• **Source document**:
━━━━━━━━━━━━━━━━━━━━━━━━━━━━━━

Anonymous 0 Comments

To save people talking about engines and currents, I think he means tacking and jibing. I’d help but I only know the words, I have no idea what they mean.

Anonymous 0 Comments

Generally they have motors on them as well that allow them to proceed against the wind.

The other thing you can do depending on where you’re going and the wind strength is called tacking.
This means you change your direction slightly into the wind and basically zig zag your way to your destination using momentum to keep you going.

Anonymous 0 Comments

Sail boats aren’t just pushed along by a tail wind, in fact that is quite inefficient. Instead, the hull, sales and rigging work together to deflect the wind and so gain a LOT more power.

As for moving up wind, it is akin to how you gain speed on ice skates. You angle your feet outwards and push sideways. Your skate doesn’t want to slide sideways though, so the power instead moves it forward to gain the same effect (foot moving outwards). In skating you now push with the other foot the other way. Sail boats can’t do this, they can turn however. By tacking (zigzagging) into the wind, they move against the wind overall, by moving at an angle to it, then reversing.

Interestingly, just like skating, a sail ship can travel far faster than the wind is blowing, or the leg is moving.

Anonymous 0 Comments

The key bit is they must have a keel. You can think of this as a bit like making them run on a rail – they can’t go sideways at all, only forward and back.

Now picture the wind coming exactly sideways-on to the boat. Because it’s on a rail, it can’t move at all (this is a simplification).

Now put a sail on the boat, at an angle to the wind. The wind will get deflected by the sail and end up pushing it diagonally forward. But we’re on a rail, so the diagonally forward becomes straight forward.

This work well enough that you don’t have to be exactly side on – you can steer up into the wind a bit and still have it work well enough to overcome the bit of back-sliding pressure the wind is putting on you.

Now – a keel isn’t exactly being on a rail etc, but this is the general idea. You can’t sail a boat into wind without a keel.

Anonymous 0 Comments

No sail boat can sail *directly* into the wind without a motor of some sort, but they can move generally in the direction of the wind by [tacking](https://upload.wikimedia.org/wikipedia/commons/thumb/2/22/Beating_to_windward.svg/1233px-Beating_to_windward.svg.png)

━━━━━━━━━━━━━━━━━━━━━━━━━━━━━━

• **Stored data**:
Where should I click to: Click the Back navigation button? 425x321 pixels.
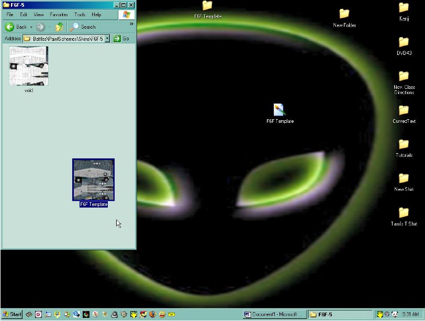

━━━━━━━━━━━━━━━━━━━━━━━━━━━━━━

• **Stated exercise**: From the discussion of sailing against the wind, reproduce word for word the passage that opens with the words containing "Interestingly, just like" and closes with "is a simplification).".

• **Response to this task**:
Interestingly, just like skating, a sail ship can travel far faster than the wind is blowing, or the leg is moving.

Anonymous 0 Comments

The key bit is they must have a keel. You can think of this as a bit like making them run on a rail – they can’t go sideways at all, only forward and back.

Now picture the wind coming exactly sideways-on to the boat. Because it’s on a rail, it can’t move at all (this is a simplification).